DATA TO PROCESS
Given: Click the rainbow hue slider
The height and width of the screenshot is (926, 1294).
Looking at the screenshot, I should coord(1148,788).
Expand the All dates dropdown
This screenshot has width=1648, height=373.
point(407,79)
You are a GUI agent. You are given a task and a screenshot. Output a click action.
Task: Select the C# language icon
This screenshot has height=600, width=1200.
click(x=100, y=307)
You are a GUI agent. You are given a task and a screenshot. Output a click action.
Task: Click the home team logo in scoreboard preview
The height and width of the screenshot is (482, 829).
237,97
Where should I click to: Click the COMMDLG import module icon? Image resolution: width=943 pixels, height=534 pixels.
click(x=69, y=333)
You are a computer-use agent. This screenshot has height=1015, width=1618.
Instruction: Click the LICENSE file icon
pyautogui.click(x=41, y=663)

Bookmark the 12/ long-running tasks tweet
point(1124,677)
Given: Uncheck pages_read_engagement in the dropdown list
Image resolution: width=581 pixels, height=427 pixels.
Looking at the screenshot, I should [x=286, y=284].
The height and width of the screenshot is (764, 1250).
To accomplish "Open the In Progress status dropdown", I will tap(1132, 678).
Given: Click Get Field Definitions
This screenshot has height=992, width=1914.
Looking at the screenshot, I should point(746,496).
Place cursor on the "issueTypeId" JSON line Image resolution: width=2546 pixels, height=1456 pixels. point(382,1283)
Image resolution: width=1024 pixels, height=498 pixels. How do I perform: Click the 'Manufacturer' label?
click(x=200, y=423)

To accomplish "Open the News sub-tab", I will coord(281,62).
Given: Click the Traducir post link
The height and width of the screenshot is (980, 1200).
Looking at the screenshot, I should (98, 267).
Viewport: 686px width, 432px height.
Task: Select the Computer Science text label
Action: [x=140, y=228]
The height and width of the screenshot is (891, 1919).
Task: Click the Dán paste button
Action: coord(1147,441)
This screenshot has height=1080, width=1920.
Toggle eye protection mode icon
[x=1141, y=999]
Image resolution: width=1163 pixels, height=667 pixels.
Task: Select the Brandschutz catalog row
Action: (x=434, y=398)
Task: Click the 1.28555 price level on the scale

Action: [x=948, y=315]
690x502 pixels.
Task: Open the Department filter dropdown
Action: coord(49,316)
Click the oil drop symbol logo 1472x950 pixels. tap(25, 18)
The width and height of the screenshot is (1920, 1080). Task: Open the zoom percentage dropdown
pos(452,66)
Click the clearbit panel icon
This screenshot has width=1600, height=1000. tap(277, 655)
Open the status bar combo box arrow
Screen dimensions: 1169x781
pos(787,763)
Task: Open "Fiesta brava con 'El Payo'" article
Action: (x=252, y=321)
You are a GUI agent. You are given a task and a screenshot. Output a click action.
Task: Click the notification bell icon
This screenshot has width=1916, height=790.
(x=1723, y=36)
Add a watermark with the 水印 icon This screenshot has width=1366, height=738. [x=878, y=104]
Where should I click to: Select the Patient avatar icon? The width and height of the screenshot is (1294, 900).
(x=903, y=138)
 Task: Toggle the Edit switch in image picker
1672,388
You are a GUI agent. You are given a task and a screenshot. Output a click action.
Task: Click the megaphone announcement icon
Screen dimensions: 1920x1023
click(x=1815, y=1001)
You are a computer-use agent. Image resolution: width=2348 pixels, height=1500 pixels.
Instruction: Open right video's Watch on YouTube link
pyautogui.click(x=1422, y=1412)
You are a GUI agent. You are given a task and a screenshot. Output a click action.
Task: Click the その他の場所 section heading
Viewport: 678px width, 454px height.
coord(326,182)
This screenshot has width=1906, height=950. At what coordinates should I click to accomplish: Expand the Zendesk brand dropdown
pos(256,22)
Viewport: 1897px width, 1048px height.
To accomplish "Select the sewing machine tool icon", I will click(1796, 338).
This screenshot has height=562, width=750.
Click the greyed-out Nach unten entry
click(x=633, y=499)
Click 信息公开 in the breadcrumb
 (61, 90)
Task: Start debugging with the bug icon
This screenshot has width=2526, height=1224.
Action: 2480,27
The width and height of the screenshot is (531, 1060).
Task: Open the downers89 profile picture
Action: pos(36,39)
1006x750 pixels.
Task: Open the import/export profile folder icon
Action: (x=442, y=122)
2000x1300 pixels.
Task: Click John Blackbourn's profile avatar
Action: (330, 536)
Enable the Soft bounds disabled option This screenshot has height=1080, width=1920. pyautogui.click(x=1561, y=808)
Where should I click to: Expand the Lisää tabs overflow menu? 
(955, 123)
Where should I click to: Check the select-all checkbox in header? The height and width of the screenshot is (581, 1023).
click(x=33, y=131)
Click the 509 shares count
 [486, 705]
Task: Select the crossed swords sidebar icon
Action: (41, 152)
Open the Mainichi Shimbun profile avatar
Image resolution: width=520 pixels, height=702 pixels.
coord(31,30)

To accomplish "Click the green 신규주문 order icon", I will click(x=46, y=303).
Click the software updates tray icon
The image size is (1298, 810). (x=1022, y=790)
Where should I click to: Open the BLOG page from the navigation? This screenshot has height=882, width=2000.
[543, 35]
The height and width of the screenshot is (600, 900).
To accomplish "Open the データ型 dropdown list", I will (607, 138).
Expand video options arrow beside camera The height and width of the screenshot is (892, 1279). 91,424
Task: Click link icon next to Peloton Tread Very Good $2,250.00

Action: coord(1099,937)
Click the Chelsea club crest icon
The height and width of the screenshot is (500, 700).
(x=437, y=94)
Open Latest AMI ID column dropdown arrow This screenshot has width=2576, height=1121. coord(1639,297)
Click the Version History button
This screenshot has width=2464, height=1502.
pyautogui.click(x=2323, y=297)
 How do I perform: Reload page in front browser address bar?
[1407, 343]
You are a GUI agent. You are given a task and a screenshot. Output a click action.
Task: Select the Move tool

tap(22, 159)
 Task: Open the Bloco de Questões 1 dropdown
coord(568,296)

AIM OF THE TASK
Could you reproduce every one of the rows above, character for character, without changing anything?

RESULT OF THE EXERCISE
Given: Click the rainbow hue slider
The height and width of the screenshot is (926, 1294).
Looking at the screenshot, I should coord(1148,788).
Expand the All dates dropdown
This screenshot has width=1648, height=373.
point(407,79)
You are a GUI agent. You are given a task and a screenshot. Output a click action.
Task: Select the C# language icon
This screenshot has height=600, width=1200.
click(x=100, y=307)
You are a GUI agent. You are given a task and a screenshot. Output a click action.
Task: Click the home team logo in scoreboard preview
The height and width of the screenshot is (482, 829).
237,97
Where should I click to: Click the COMMDLG import module icon? Image resolution: width=943 pixels, height=534 pixels.
click(x=69, y=333)
You are a computer-use agent. This screenshot has height=1015, width=1618.
Instruction: Click the LICENSE file icon
pyautogui.click(x=41, y=663)

Bookmark the 12/ long-running tasks tweet
point(1124,677)
Given: Uncheck pages_read_engagement in the dropdown list
Image resolution: width=581 pixels, height=427 pixels.
Looking at the screenshot, I should [x=286, y=284].
The height and width of the screenshot is (764, 1250).
To accomplish "Open the In Progress status dropdown", I will tap(1132, 678).
Given: Click Get Field Definitions
This screenshot has height=992, width=1914.
Looking at the screenshot, I should point(746,496).
Place cursor on the "issueTypeId" JSON line Image resolution: width=2546 pixels, height=1456 pixels. point(382,1283)
Image resolution: width=1024 pixels, height=498 pixels. How do I perform: Click the 'Manufacturer' label?
click(x=200, y=423)

To accomplish "Open the News sub-tab", I will coord(281,62).
Given: Click the Traducir post link
The height and width of the screenshot is (980, 1200).
Looking at the screenshot, I should (98, 267).
Viewport: 686px width, 432px height.
Task: Select the Computer Science text label
Action: [x=140, y=228]
The height and width of the screenshot is (891, 1919).
Task: Click the Dán paste button
Action: coord(1147,441)
This screenshot has height=1080, width=1920.
Toggle eye protection mode icon
[x=1141, y=999]
Image resolution: width=1163 pixels, height=667 pixels.
Task: Select the Brandschutz catalog row
Action: (x=434, y=398)
Task: Click the 1.28555 price level on the scale

Action: [x=948, y=315]
690x502 pixels.
Task: Open the Department filter dropdown
Action: coord(49,316)
Click the oil drop symbol logo 1472x950 pixels. tap(25, 18)
The width and height of the screenshot is (1920, 1080). Task: Open the zoom percentage dropdown
pos(452,66)
Click the clearbit panel icon
This screenshot has width=1600, height=1000. tap(277, 655)
Open the status bar combo box arrow
Screen dimensions: 1169x781
pos(787,763)
Task: Open "Fiesta brava con 'El Payo'" article
Action: (x=252, y=321)
You are a GUI agent. You are given a task and a screenshot. Output a click action.
Task: Click the notification bell icon
This screenshot has width=1916, height=790.
(x=1723, y=36)
Add a watermark with the 水印 icon This screenshot has width=1366, height=738. [x=878, y=104]
Where should I click to: Select the Patient avatar icon? The width and height of the screenshot is (1294, 900).
(x=903, y=138)
 Task: Toggle the Edit switch in image picker
1672,388
You are a GUI agent. You are given a task and a screenshot. Output a click action.
Task: Click the megaphone announcement icon
Screen dimensions: 1920x1023
click(x=1815, y=1001)
You are a computer-use agent. Image resolution: width=2348 pixels, height=1500 pixels.
Instruction: Open right video's Watch on YouTube link
pyautogui.click(x=1422, y=1412)
You are a GUI agent. You are given a task and a screenshot. Output a click action.
Task: Click the その他の場所 section heading
Viewport: 678px width, 454px height.
coord(326,182)
This screenshot has width=1906, height=950. At what coordinates should I click to accomplish: Expand the Zendesk brand dropdown
pos(256,22)
Viewport: 1897px width, 1048px height.
To accomplish "Select the sewing machine tool icon", I will click(1796, 338).
This screenshot has height=562, width=750.
Click the greyed-out Nach unten entry
click(x=633, y=499)
Click 信息公开 in the breadcrumb
 (61, 90)
Task: Start debugging with the bug icon
This screenshot has width=2526, height=1224.
Action: 2480,27
The width and height of the screenshot is (531, 1060).
Task: Open the downers89 profile picture
Action: pos(36,39)
1006x750 pixels.
Task: Open the import/export profile folder icon
Action: (x=442, y=122)
2000x1300 pixels.
Task: Click John Blackbourn's profile avatar
Action: (330, 536)
Enable the Soft bounds disabled option This screenshot has height=1080, width=1920. pyautogui.click(x=1561, y=808)
Where should I click to: Expand the Lisää tabs overflow menu? 
(955, 123)
Where should I click to: Check the select-all checkbox in header? The height and width of the screenshot is (581, 1023).
click(x=33, y=131)
Click the 509 shares count
 [486, 705]
Task: Select the crossed swords sidebar icon
Action: (41, 152)
Open the Mainichi Shimbun profile avatar
Image resolution: width=520 pixels, height=702 pixels.
coord(31,30)

To accomplish "Click the green 신규주문 order icon", I will click(x=46, y=303).
Click the software updates tray icon
The image size is (1298, 810). (x=1022, y=790)
Where should I click to: Open the BLOG page from the navigation? This screenshot has height=882, width=2000.
[543, 35]
The height and width of the screenshot is (600, 900).
To accomplish "Open the データ型 dropdown list", I will (607, 138).
Expand video options arrow beside camera The height and width of the screenshot is (892, 1279). 91,424
Task: Click link icon next to Peloton Tread Very Good $2,250.00

Action: coord(1099,937)
Click the Chelsea club crest icon
The height and width of the screenshot is (500, 700).
(x=437, y=94)
Open Latest AMI ID column dropdown arrow This screenshot has width=2576, height=1121. coord(1639,297)
Click the Version History button
This screenshot has width=2464, height=1502.
pyautogui.click(x=2323, y=297)
 How do I perform: Reload page in front browser address bar?
[1407, 343]
You are a GUI agent. You are given a task and a screenshot. Output a click action.
Task: Select the Move tool

tap(22, 159)
 Task: Open the Bloco de Questões 1 dropdown
coord(568,296)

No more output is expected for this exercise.